Text under study:

☆ ☆ ☆ ☆

Semiconductor assembly process breakthrough could lead to more energy-efficient devices
New process could help create diodes for solar cells that use far less energy
Scientists at UCLA have developed a new process for assembling semiconductor devices that could lead to more energy-efficient transistors in future electronics and computer chips
The breakthrough is also said to help create diodes for solar cells and light-emitting diodes in the future that use far less energy than they do currently.
A paper about the research has been published in the journal Nature and was led by professor of chemistry and biochemistry in the UCLA College, Xiangfeng Duan, alongside professor of materials science and engineering at the UCLA Samueli School of Engineering, and Yu Huang.
The new method consists of joining a semiconductor layer and a metal electrode layer without the atomic-level defects that typically occur when other processes are used to build semiconductor-based devices.
Usually, when building such devices, those defects are minuscule. But even so, they can trap electrons traveling between the semiconductor and the adjacent metal electrodes, which makes the devices less efficient than they could be. The defects trap electrons traveling across them, and the electrons need extra energy to get through those spots.
However, the fresh method discovered by the UCLA prevents the defects from forming, by joining a thin sheet of metal atop the semiconductor layer through a simple lamination process.
So instead of using chemical bonds to hold the two components together, the new procedure uses van der Waals forces, which are weak electrostatic connections that are activated when atoms are very close to each other.
These keep the molecules 'attached' to each other even though their forces are weaker than chemical bonds. They are strong enough to hold the materials together because of how thin they are, with each layer is around 10 nanometers thick or less.
"Even though they are different in their geometry, the two layers join without defects and stay in place due to the van der Waals forces," Huang explained.
Using this theory, the engineers should be able to select the metal that allows electrons to move across the junction between metal and semiconductor with the smallest amount of energy. But because of those tiny defects that have always occurred during manufacturing, semiconductor devices have always needed electrons with more energy than the theoretical minimum.
The UCLA team is the first to test the theory in real-life experiments with different combinations of metals and semiconductors, and because the electrons didn't have to overcome the usual defects, they were able to travel with the minimum amount of energy.
"Our study for the first time validates these fundamental limits of metal-semiconductor interfaces," Duan added.
"It shows a new way to integrate metals onto other surfaces without introducing defects. Broadly, this can be applied to the fabrication of any delicate material with interfaces that were previously plagued by defects."

☆ ☆ ☆ ☆

Apply what you read:
1. In the semiconductor assembly article, change "defects" to "flaws" in the passage that starts with the words containing "The new method" and ends with "simple lamination process.", and give that passage again.
2. Answer these questions from the semiconductor assembly article:
(a) In which journal was the paper about the research published?
(b) What holds the two components together in the new procedure instead of chemical bonds?
(c) How thick is each layer?

Given material:
☆ ☆ ☆ ☆

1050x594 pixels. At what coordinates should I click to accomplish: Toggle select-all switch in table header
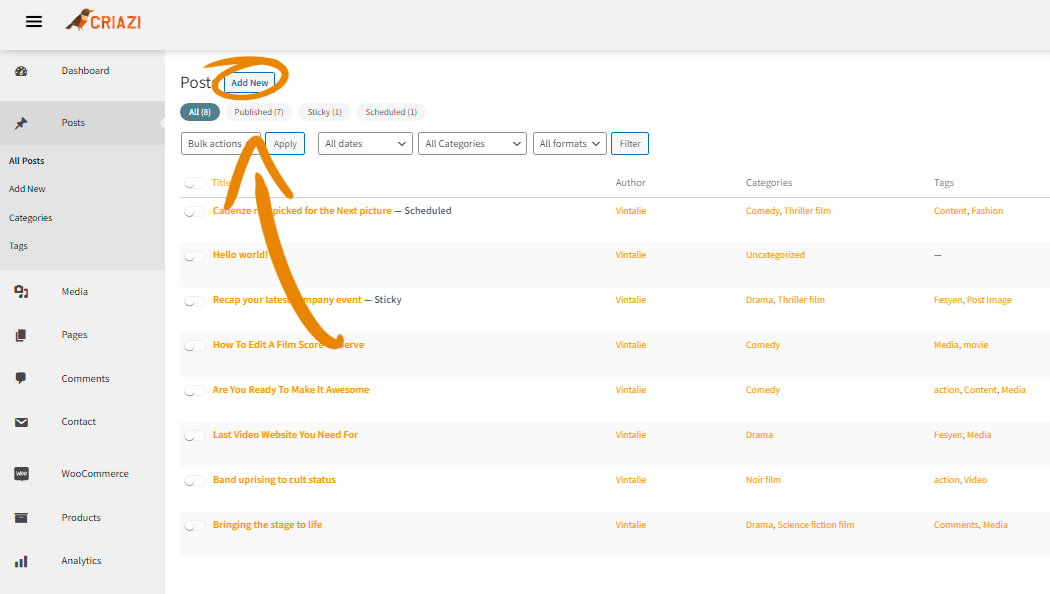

☆ ☆ ☆ ☆

Outputs for the tasks:
1.
The new method consists of joining a semiconductor layer and a metal electrode layer without the atomic-level flaws that typically occur when other processes are used to build semiconductor-based devices.
Usually, when building such devices, those flaws are minuscule. But even so, they can trap electrons traveling between the semiconductor and the adjacent metal electrodes, which makes the devices less efficient than they could be. The flaws trap electrons traveling across them, and the electrons need extra energy to get through those spots.
However, the fresh method discovered by the UCLA prevents the flaws from forming, by joining a thin sheet of metal atop the semiconductor layer through a simple lamination process.

2.
(a) Nature
(b) Van der Waals forces
(c) Around 10 nanometers or less